▶ _PASSAGE_:
If people who are going to talk bollocks would kindly put this warning at the beginning rather than the end of their posts, they could save us the trouble of reading them. Thank you.


----------



## bicyclos (14 Apr 2012)

Do you have to ride on these particular roads with which puts the fear into you or is there an alternative route to make your experience more enjoyable? Some roads I avoid like the stink because of the aggresive attitude and bad driving I have encountered over the years. I have had to change my route to work which for me now is a pleasure to cycle and I really enjoy it. I nearly gave up cycling altogether as 5/6yrs ago was the last straw on my old route when an 18t wagon just pulled out of a junction into my path, I saw it coming at the last second and pushed myself away from the vehicle with my left hand on the grill and managed to push myself away. Cars and vans dont bother me as such but its the big boys of the road which I am more cautious and weary of. Don't let the above put you off, Its not all doom and gloom.

My yearly mileage on the road isnt fantastic by a long straw compared to most people on here as I use my bikes for commuting to work and a lot of escapism cycling, the only other alternative I have to get to work and back is two buses or walk. For my amount of time spent on the road the chances of bad encounters are a lot less than a roadie who is going to spend alot more time on the road. I would never have given up cycling for good as it's in my blood I would have ended up doing more of the rough-stuff..


----------



## growingvegetables (14 Apr 2012)

RideLikeTheStig said:


> done my head in so I sounded the horn and made a rude gesture at him!


Ah - such a pearl of wisdom, cast before swine, so utterly wasted on us.


----------



## Brandane (14 Apr 2012)

▶ _WORK INSTRUCTIONS_:
A. In the cycling forum thread, what pulled out of a junction into bicyclos's path on the old route?
B. Edit a stretch of the cycling forum thread, changing "wagon" to "lorry". Begin at the words "Do you have" and stop after "doom and gloom.".
C. Shorten the paragraph of the cycling forum thread that opens with "My yearly mileage on the road" and keep its main facts.

▶ _RAW RECORDS_:
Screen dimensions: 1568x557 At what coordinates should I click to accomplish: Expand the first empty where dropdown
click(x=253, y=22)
--
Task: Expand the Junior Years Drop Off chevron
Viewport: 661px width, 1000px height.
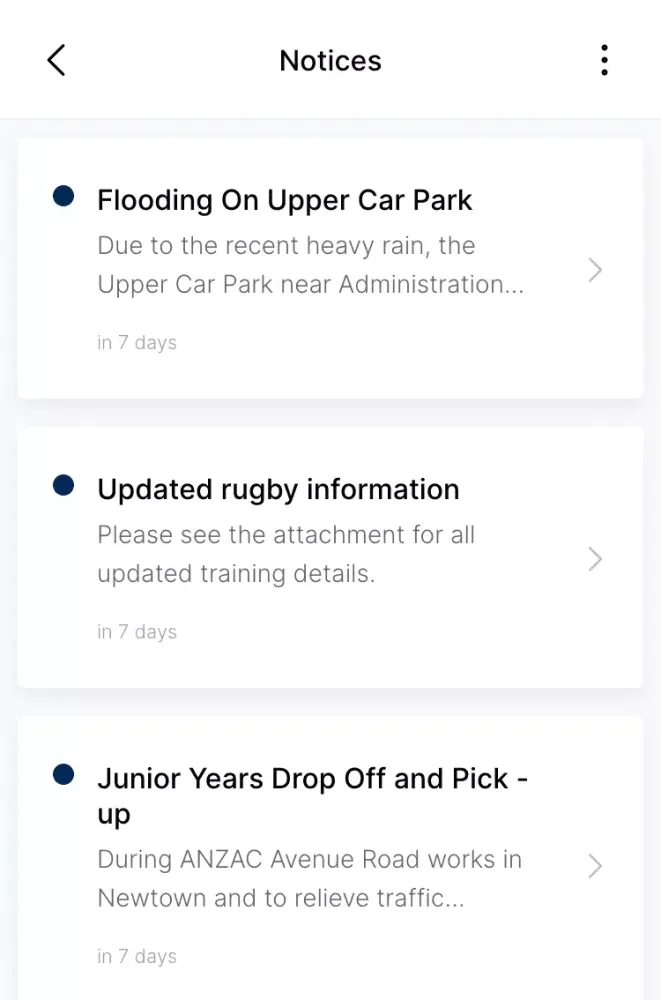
==
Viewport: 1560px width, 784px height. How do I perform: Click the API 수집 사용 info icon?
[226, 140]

▶ _PER-TASK ANSWERS_:
A. An 18t wagon.

B.
Do you have to ride on these particular roads with which puts the fear into you or is there an alternative route to make your experience more enjoyable? Some roads I avoid like the stink because of the aggresive attitude and bad driving I have encountered over the years. I have had to change my route to work which for me now is a pleasure to cycle and I really enjoy it. I nearly gave up cycling altogether as 5/6yrs ago was the last straw on my old route when an 18t lorry just pulled out of a junction into my path, I saw it coming at the last second and pushed myself away from the vehicle with my left hand on the grill and managed to push myself away. Cars and vans dont bother me as such but its the big boys of the road which I am more cautious and weary of. Don't let the above put you off, Its not all doom and gloom.

C. My yearly road mileage is modest compared with most people here, since I cycle mainly to commute and for escapism. The only other ways to get to work and back are two buses or walking. With less time on the road, I face fewer bad encounters than a roadie who rides much more. Cycling is in my blood, so I would never have given it up for good and would have done more rough-stuff riding instead.